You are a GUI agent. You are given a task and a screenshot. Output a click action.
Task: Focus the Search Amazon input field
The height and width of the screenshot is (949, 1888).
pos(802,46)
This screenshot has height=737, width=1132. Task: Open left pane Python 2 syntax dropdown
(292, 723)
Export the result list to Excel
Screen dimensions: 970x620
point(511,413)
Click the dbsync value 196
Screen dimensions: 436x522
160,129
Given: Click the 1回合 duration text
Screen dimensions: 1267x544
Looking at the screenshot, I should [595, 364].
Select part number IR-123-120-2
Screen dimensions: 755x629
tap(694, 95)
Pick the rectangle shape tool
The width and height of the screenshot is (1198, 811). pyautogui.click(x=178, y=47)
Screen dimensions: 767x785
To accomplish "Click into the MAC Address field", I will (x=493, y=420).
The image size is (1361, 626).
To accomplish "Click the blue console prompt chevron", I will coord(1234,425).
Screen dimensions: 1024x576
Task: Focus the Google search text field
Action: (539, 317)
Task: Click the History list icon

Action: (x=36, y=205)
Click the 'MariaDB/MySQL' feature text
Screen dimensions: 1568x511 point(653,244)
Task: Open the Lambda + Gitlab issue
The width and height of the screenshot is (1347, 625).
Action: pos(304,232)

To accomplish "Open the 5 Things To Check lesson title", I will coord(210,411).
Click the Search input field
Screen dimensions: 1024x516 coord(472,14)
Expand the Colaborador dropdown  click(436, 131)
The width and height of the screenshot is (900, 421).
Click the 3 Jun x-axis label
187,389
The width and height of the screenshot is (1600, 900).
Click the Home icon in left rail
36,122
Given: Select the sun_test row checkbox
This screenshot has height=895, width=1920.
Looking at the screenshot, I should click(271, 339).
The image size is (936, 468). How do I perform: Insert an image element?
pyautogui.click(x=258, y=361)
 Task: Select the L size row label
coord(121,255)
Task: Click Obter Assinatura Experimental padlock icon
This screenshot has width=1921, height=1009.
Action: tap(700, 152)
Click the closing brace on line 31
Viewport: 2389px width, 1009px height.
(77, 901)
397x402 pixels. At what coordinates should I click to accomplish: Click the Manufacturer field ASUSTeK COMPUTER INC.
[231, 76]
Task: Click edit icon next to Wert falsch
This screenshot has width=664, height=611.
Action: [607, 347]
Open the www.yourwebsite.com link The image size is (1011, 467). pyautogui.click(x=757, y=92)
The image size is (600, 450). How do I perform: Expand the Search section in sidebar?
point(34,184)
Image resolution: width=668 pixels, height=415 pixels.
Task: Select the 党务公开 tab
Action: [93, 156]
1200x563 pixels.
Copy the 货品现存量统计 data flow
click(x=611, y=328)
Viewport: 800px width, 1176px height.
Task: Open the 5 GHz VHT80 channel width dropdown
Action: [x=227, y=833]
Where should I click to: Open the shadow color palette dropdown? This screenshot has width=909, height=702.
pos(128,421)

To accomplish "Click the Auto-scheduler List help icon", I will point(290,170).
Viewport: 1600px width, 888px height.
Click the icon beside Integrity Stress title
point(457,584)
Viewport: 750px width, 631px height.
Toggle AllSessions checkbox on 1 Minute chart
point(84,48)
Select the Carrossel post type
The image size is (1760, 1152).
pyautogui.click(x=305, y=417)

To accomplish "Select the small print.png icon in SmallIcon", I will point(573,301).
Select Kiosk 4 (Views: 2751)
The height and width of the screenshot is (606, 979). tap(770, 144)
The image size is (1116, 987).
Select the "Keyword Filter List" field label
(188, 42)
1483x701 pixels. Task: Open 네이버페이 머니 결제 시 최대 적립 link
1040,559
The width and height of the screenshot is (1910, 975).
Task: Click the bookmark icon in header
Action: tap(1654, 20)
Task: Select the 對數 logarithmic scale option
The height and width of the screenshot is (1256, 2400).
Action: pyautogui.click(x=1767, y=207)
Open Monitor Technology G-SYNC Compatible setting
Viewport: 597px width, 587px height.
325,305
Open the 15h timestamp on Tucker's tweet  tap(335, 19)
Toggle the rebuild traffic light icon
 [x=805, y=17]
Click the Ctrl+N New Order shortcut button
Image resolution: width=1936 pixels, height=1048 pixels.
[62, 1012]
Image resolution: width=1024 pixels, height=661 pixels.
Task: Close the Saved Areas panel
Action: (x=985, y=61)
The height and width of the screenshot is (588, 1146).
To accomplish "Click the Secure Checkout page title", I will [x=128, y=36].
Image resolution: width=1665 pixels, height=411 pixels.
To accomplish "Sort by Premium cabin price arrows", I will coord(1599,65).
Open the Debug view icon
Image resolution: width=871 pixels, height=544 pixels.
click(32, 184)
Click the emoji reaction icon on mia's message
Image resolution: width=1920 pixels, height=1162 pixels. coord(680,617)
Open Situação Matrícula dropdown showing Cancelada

##############################

Recopy the whole listing exactly.

- [EXERCISE ANSWER]:
You are a GUI agent. You are given a task and a screenshot. Output a click action.
Task: Focus the Search Amazon input field
The height and width of the screenshot is (949, 1888).
pos(802,46)
This screenshot has height=737, width=1132. Task: Open left pane Python 2 syntax dropdown
(292, 723)
Export the result list to Excel
Screen dimensions: 970x620
point(511,413)
Click the dbsync value 196
Screen dimensions: 436x522
160,129
Given: Click the 1回合 duration text
Screen dimensions: 1267x544
Looking at the screenshot, I should [595, 364].
Select part number IR-123-120-2
Screen dimensions: 755x629
tap(694, 95)
Pick the rectangle shape tool
The width and height of the screenshot is (1198, 811). pyautogui.click(x=178, y=47)
Screen dimensions: 767x785
To accomplish "Click into the MAC Address field", I will (x=493, y=420).
The image size is (1361, 626).
To accomplish "Click the blue console prompt chevron", I will coord(1234,425).
Screen dimensions: 1024x576
Task: Focus the Google search text field
Action: (539, 317)
Task: Click the History list icon

Action: (x=36, y=205)
Click the 'MariaDB/MySQL' feature text
Screen dimensions: 1568x511 point(653,244)
Task: Open the Lambda + Gitlab issue
The width and height of the screenshot is (1347, 625).
Action: pos(304,232)

To accomplish "Open the 5 Things To Check lesson title", I will coord(210,411).
Click the Search input field
Screen dimensions: 1024x516 coord(472,14)
Expand the Colaborador dropdown  click(436, 131)
The width and height of the screenshot is (900, 421).
Click the 3 Jun x-axis label
187,389
The width and height of the screenshot is (1600, 900).
Click the Home icon in left rail
36,122
Given: Select the sun_test row checkbox
This screenshot has height=895, width=1920.
Looking at the screenshot, I should click(271, 339).
The image size is (936, 468). How do I perform: Insert an image element?
pyautogui.click(x=258, y=361)
 Task: Select the L size row label
coord(121,255)
Task: Click Obter Assinatura Experimental padlock icon
This screenshot has width=1921, height=1009.
Action: tap(700, 152)
Click the closing brace on line 31
Viewport: 2389px width, 1009px height.
(77, 901)
397x402 pixels. At what coordinates should I click to accomplish: Click the Manufacturer field ASUSTeK COMPUTER INC.
[231, 76]
Task: Click edit icon next to Wert falsch
This screenshot has width=664, height=611.
Action: [607, 347]
Open the www.yourwebsite.com link The image size is (1011, 467). pyautogui.click(x=757, y=92)
The image size is (600, 450). How do I perform: Expand the Search section in sidebar?
point(34,184)
Image resolution: width=668 pixels, height=415 pixels.
Task: Select the 党务公开 tab
Action: [93, 156]
1200x563 pixels.
Copy the 货品现存量统计 data flow
click(x=611, y=328)
Viewport: 800px width, 1176px height.
Task: Open the 5 GHz VHT80 channel width dropdown
Action: [x=227, y=833]
Where should I click to: Open the shadow color palette dropdown? This screenshot has width=909, height=702.
pos(128,421)

To accomplish "Click the Auto-scheduler List help icon", I will point(290,170).
Viewport: 1600px width, 888px height.
Click the icon beside Integrity Stress title
point(457,584)
Viewport: 750px width, 631px height.
Toggle AllSessions checkbox on 1 Minute chart
point(84,48)
Select the Carrossel post type
The image size is (1760, 1152).
pyautogui.click(x=305, y=417)

To accomplish "Select the small print.png icon in SmallIcon", I will point(573,301).
Select Kiosk 4 (Views: 2751)
The height and width of the screenshot is (606, 979). tap(770, 144)
The image size is (1116, 987).
Select the "Keyword Filter List" field label
(188, 42)
1483x701 pixels. Task: Open 네이버페이 머니 결제 시 최대 적립 link
1040,559
The width and height of the screenshot is (1910, 975).
Task: Click the bookmark icon in header
Action: tap(1654, 20)
Task: Select the 對數 logarithmic scale option
The height and width of the screenshot is (1256, 2400).
Action: pyautogui.click(x=1767, y=207)
Open Monitor Technology G-SYNC Compatible setting
Viewport: 597px width, 587px height.
325,305
Open the 15h timestamp on Tucker's tweet  tap(335, 19)
Toggle the rebuild traffic light icon
 [x=805, y=17]
Click the Ctrl+N New Order shortcut button
Image resolution: width=1936 pixels, height=1048 pixels.
[62, 1012]
Image resolution: width=1024 pixels, height=661 pixels.
Task: Close the Saved Areas panel
Action: (x=985, y=61)
The height and width of the screenshot is (588, 1146).
To accomplish "Click the Secure Checkout page title", I will [x=128, y=36].
Image resolution: width=1665 pixels, height=411 pixels.
To accomplish "Sort by Premium cabin price arrows", I will coord(1599,65).
Open the Debug view icon
Image resolution: width=871 pixels, height=544 pixels.
click(32, 184)
Click the emoji reaction icon on mia's message
Image resolution: width=1920 pixels, height=1162 pixels. coord(680,617)
Open Situação Matrícula dropdown showing Cancelada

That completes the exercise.